■ **ASSIGNED TASK**
Please set the material below into a Markdown table with the columns Row and Line, giving each nonblank line of the material its own numbered row.
◆ ◆ ◆ ◆ ◆
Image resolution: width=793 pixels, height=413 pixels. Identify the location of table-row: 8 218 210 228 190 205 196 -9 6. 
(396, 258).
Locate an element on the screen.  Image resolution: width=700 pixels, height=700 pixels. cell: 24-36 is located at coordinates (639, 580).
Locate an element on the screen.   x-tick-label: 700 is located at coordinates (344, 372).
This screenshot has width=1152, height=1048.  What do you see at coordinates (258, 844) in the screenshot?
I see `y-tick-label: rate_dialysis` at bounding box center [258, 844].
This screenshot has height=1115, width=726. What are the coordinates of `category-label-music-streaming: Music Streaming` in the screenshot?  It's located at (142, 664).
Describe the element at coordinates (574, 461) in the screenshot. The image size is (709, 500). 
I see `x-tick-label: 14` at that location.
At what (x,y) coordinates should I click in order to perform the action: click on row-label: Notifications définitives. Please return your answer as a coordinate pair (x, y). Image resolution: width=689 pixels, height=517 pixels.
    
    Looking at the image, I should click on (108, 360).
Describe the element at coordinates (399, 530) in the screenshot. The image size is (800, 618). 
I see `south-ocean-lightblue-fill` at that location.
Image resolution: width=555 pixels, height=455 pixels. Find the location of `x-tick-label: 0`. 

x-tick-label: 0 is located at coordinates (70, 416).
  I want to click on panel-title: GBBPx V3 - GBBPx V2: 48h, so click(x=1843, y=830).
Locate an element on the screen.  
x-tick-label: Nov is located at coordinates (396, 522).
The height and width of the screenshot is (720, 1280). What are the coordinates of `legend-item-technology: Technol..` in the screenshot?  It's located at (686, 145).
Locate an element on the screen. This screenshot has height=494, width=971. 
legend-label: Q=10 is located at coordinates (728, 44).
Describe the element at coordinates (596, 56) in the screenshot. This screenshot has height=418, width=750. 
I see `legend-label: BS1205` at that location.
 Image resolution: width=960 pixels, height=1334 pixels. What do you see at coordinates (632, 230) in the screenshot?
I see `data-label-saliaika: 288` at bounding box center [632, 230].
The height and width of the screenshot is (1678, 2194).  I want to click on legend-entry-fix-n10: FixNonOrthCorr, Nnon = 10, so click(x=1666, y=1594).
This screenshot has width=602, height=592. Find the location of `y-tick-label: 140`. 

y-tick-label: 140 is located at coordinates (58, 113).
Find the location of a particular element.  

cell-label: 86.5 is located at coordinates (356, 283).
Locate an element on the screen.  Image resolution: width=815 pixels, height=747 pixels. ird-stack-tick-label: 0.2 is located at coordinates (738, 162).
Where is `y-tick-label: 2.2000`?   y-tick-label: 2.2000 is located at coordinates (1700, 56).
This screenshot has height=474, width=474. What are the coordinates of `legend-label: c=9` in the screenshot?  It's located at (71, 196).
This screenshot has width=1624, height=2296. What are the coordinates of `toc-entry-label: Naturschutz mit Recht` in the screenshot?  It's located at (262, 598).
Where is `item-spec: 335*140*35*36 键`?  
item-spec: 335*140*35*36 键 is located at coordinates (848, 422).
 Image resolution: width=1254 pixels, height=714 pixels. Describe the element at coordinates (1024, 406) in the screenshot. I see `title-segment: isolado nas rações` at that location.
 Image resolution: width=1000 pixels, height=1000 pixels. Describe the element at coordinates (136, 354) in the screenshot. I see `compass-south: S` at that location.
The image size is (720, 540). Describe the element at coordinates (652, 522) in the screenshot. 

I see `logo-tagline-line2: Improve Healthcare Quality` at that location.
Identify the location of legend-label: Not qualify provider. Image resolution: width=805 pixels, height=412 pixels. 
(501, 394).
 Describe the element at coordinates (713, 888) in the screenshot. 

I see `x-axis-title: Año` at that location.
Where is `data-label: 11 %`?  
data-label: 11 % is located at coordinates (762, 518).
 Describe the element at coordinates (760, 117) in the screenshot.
◆ ◆ ◆ ◆ ◆
■ **YOUR RESPONSE**
| Row | Line |
|---|---|
| 1 | Image resolution: width=793 pixels, height=413 pixels. Identify the location of table-row: 8 218 210 228 190 205 196 -9 6.  |
| 2 | (396, 258). |
| 3 | Locate an element on the screen.  Image resolution: width=700 pixels, height=700 pixels. cell: 24-36 is located at coordinates (639, 580). |
| 4 | Locate an element on the screen.   x-tick-label: 700 is located at coordinates (344, 372). |
| 5 | This screenshot has width=1152, height=1048.  What do you see at coordinates (258, 844) in the screenshot? |
| 6 | I see `y-tick-label: rate_dialysis` at bounding box center [258, 844]. |
| 7 | This screenshot has height=1115, width=726. What are the coordinates of `category-label-music-streaming: Music Streaming` in the screenshot?  It's located at (142, 664). |
| 8 | Describe the element at coordinates (574, 461) in the screenshot. The image size is (709, 500).  |
| 9 | I see `x-tick-label: 14` at that location. |
| 10 | At what (x,y) coordinates should I click in order to perform the action: click on row-label: Notifications définitives. Please return your answer as a coordinate pair (x, y). Image resolution: width=689 pixels, height=517 pixels. |
| 11 |     Looking at the image, I should click on (108, 360). |
| 12 | Describe the element at coordinates (399, 530) in the screenshot. The image size is (800, 618).  |
| 13 | I see `south-ocean-lightblue-fill` at that location. |
| 14 | Image resolution: width=555 pixels, height=455 pixels. Find the location of `x-tick-label: 0`.  |
| 15 | x-tick-label: 0 is located at coordinates (70, 416). |
| 16 |   I want to click on panel-title: GBBPx V3 - GBBPx V2: 48h, so click(x=1843, y=830). |
| 17 | Locate an element on the screen.   |
| 18 | x-tick-label: Nov is located at coordinates (396, 522). |
| 19 | The height and width of the screenshot is (720, 1280). What are the coordinates of `legend-item-technology: Technol..` in the screenshot?  It's located at (686, 145). |
| 20 | Locate an element on the screen. This screenshot has height=494, width=971.  |
| 21 | legend-label: Q=10 is located at coordinates (728, 44). |
| 22 | Describe the element at coordinates (596, 56) in the screenshot. This screenshot has height=418, width=750.  |
| 23 | I see `legend-label: BS1205` at that location. |
| 24 |  Image resolution: width=960 pixels, height=1334 pixels. What do you see at coordinates (632, 230) in the screenshot? |
| 25 | I see `data-label-saliaika: 288` at bounding box center [632, 230]. |
| 26 | The height and width of the screenshot is (1678, 2194).  I want to click on legend-entry-fix-n10: FixNonOrthCorr, Nnon = 10, so click(x=1666, y=1594). |
| 27 | This screenshot has width=602, height=592. Find the location of `y-tick-label: 140`.  |
| 28 | y-tick-label: 140 is located at coordinates (58, 113). |
| 29 | Find the location of a particular element.   |
| 30 | cell-label: 86.5 is located at coordinates (356, 283). |
| 31 | Locate an element on the screen.  Image resolution: width=815 pixels, height=747 pixels. ird-stack-tick-label: 0.2 is located at coordinates (738, 162). |
| 32 | Where is `y-tick-label: 2.2000`?   y-tick-label: 2.2000 is located at coordinates (1700, 56). |
| 33 | This screenshot has height=474, width=474. What are the coordinates of `legend-label: c=9` in the screenshot?  It's located at (71, 196). |
| 34 | This screenshot has width=1624, height=2296. What are the coordinates of `toc-entry-label: Naturschutz mit Recht` in the screenshot?  It's located at (262, 598). |
| 35 | Where is `item-spec: 335*140*35*36 键`?   |
| 36 | item-spec: 335*140*35*36 键 is located at coordinates (848, 422). |
| 37 |  Image resolution: width=1254 pixels, height=714 pixels. Describe the element at coordinates (1024, 406) in the screenshot. I see `title-segment: isolado nas rações` at that location. |
| 38 |  Image resolution: width=1000 pixels, height=1000 pixels. Describe the element at coordinates (136, 354) in the screenshot. I see `compass-south: S` at that location. |
| 39 | The image size is (720, 540). Describe the element at coordinates (652, 522) in the screenshot.  |
| 40 | I see `logo-tagline-line2: Improve Healthcare Quality` at that location. |
| 41 | Identify the location of legend-label: Not qualify provider. Image resolution: width=805 pixels, height=412 pixels.  |
| 42 | (501, 394). |
| 43 |  Describe the element at coordinates (713, 888) in the screenshot.  |
| 44 | I see `x-axis-title: Año` at that location. |
| 45 | Where is `data-label: 11 %`?   |
| 46 | data-label: 11 % is located at coordinates (762, 518). |
| 47 |  Describe the element at coordinates (760, 117) in the screenshot. |